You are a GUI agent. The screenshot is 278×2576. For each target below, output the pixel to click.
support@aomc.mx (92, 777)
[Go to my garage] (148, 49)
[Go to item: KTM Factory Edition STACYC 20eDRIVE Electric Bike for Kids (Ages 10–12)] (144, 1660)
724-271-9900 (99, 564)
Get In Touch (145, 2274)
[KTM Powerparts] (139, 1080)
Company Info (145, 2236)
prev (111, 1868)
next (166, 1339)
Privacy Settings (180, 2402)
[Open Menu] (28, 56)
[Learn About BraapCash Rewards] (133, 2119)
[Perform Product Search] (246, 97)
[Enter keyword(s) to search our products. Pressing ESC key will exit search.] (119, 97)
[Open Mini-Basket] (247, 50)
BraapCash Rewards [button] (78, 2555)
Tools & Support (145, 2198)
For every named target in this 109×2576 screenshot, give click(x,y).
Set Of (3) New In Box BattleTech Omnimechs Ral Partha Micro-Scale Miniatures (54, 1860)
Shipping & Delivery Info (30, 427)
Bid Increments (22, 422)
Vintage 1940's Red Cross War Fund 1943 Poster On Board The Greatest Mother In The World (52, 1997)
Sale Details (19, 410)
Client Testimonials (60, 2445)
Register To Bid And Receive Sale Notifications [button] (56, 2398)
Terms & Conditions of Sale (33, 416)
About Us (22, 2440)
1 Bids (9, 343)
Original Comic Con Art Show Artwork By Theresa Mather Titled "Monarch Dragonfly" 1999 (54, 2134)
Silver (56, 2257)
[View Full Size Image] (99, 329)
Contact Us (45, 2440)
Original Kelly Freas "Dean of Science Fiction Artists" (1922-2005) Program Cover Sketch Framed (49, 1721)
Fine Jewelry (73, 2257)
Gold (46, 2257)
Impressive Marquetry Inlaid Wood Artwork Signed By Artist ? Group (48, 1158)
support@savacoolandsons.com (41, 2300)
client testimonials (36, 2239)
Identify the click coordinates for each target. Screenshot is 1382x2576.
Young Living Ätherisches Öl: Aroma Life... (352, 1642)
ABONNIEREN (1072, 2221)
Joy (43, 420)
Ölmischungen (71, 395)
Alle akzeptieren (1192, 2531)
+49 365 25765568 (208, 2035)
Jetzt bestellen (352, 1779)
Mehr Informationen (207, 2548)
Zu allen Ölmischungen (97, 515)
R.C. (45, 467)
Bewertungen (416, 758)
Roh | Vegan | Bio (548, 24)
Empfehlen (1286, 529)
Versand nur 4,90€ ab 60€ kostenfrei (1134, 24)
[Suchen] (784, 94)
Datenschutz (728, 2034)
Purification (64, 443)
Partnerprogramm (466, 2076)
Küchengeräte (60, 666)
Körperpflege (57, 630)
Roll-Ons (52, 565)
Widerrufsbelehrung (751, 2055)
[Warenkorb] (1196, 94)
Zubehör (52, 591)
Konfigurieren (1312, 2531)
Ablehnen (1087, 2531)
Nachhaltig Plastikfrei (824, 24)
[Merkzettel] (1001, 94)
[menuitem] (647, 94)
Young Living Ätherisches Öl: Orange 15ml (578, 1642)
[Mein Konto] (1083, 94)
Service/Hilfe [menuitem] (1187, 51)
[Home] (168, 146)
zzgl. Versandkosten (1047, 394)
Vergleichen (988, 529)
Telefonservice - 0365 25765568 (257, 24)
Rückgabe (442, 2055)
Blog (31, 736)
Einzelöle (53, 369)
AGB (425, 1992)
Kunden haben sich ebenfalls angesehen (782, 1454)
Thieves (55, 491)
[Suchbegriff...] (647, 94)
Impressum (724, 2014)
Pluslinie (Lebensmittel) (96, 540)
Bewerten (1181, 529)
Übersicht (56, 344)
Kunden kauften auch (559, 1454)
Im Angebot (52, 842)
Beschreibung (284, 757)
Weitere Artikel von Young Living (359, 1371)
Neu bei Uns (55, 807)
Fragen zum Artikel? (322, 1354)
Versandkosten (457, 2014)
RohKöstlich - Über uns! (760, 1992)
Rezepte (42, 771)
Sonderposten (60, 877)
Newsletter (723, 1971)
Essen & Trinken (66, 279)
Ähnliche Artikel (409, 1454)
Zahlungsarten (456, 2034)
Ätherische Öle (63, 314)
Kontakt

-------------------------

What you should do: Return every item above verbatim, keeping each line unchanged and in its original order.

Result for this task:
You are a GUI agent. The screenshot is 278×2576. For each target below, output the pixel to click.
support@aomc.mx (92, 777)
[Go to my garage] (148, 49)
[Go to item: KTM Factory Edition STACYC 20eDRIVE Electric Bike for Kids (Ages 10–12)] (144, 1660)
724-271-9900 (99, 564)
Get In Touch (145, 2274)
[KTM Powerparts] (139, 1080)
Company Info (145, 2236)
prev (111, 1868)
next (166, 1339)
Privacy Settings (180, 2402)
[Open Menu] (28, 56)
[Learn About BraapCash Rewards] (133, 2119)
[Perform Product Search] (246, 97)
[Enter keyword(s) to search our products. Pressing ESC key will exit search.] (119, 97)
[Open Mini-Basket] (247, 50)
BraapCash Rewards [button] (78, 2555)
Tools & Support (145, 2198)
For every named target in this 109×2576 screenshot, give click(x,y).
Set Of (3) New In Box BattleTech Omnimechs Ral Partha Micro-Scale Miniatures (54, 1860)
Shipping & Delivery Info (30, 427)
Bid Increments (22, 422)
Vintage 1940's Red Cross War Fund 1943 Poster On Board The Greatest Mother In The World (52, 1997)
Sale Details (19, 410)
Client Testimonials (60, 2445)
Register To Bid And Receive Sale Notifications [button] (56, 2398)
Terms & Conditions of Sale (33, 416)
About Us (22, 2440)
1 Bids (9, 343)
Original Comic Con Art Show Artwork By Theresa Mather Titled "Monarch Dragonfly" 1999 (54, 2134)
Silver (56, 2257)
[View Full Size Image] (99, 329)
Contact Us (45, 2440)
Original Kelly Freas "Dean of Science Fiction Artists" (1922-2005) Program Cover Sketch Framed (49, 1721)
Fine Jewelry (73, 2257)
Gold (46, 2257)
Impressive Marquetry Inlaid Wood Artwork Signed By Artist ? Group (48, 1158)
support@savacoolandsons.com (41, 2300)
client testimonials (36, 2239)
Identify the click coordinates for each target. Screenshot is 1382x2576.
Young Living Ätherisches Öl: Aroma Life... (352, 1642)
ABONNIEREN (1072, 2221)
Joy (43, 420)
Ölmischungen (71, 395)
Alle akzeptieren (1192, 2531)
+49 365 25765568 (208, 2035)
Jetzt bestellen (352, 1779)
Mehr Informationen (207, 2548)
Zu allen Ölmischungen (97, 515)
R.C. (45, 467)
Bewertungen (416, 758)
Roh | Vegan | Bio (548, 24)
Empfehlen (1286, 529)
Versand nur 4,90€ ab 60€ kostenfrei (1134, 24)
[Suchen] (784, 94)
Datenschutz (728, 2034)
Purification (64, 443)
Partnerprogramm (466, 2076)
Küchengeräte (60, 666)
Körperpflege (57, 630)
Roll-Ons (52, 565)
Widerrufsbelehrung (751, 2055)
[Warenkorb] (1196, 94)
Zubehör (52, 591)
Konfigurieren (1312, 2531)
Ablehnen (1087, 2531)
Nachhaltig Plastikfrei (824, 24)
[Merkzettel] (1001, 94)
[menuitem] (647, 94)
Young Living Ätherisches Öl: Orange 15ml (578, 1642)
[Mein Konto] (1083, 94)
Service/Hilfe [menuitem] (1187, 51)
[Home] (168, 146)
zzgl. Versandkosten (1047, 394)
Vergleichen (988, 529)
Telefonservice - 0365 25765568 (257, 24)
Rückgabe (442, 2055)
Blog (31, 736)
Einzelöle (53, 369)
AGB (425, 1992)
Kunden haben sich ebenfalls angesehen (782, 1454)
Thieves (55, 491)
[Suchbegriff...] (647, 94)
Impressum (724, 2014)
Pluslinie (Lebensmittel) (96, 540)
Bewerten (1181, 529)
Übersicht (56, 344)
Kunden kauften auch (559, 1454)
Im Angebot (52, 842)
Beschreibung (284, 757)
Weitere Artikel von Young Living (359, 1371)
Neu bei Uns (55, 807)
Fragen zum Artikel? (322, 1354)
Versandkosten (457, 2014)
RohKöstlich - Über uns! (760, 1992)
Rezepte (42, 771)
Sonderposten (60, 877)
Newsletter (723, 1971)
Essen & Trinken (66, 279)
Ähnliche Artikel (409, 1454)
Zahlungsarten (456, 2034)
Ätherische Öle (63, 314)
Kontakt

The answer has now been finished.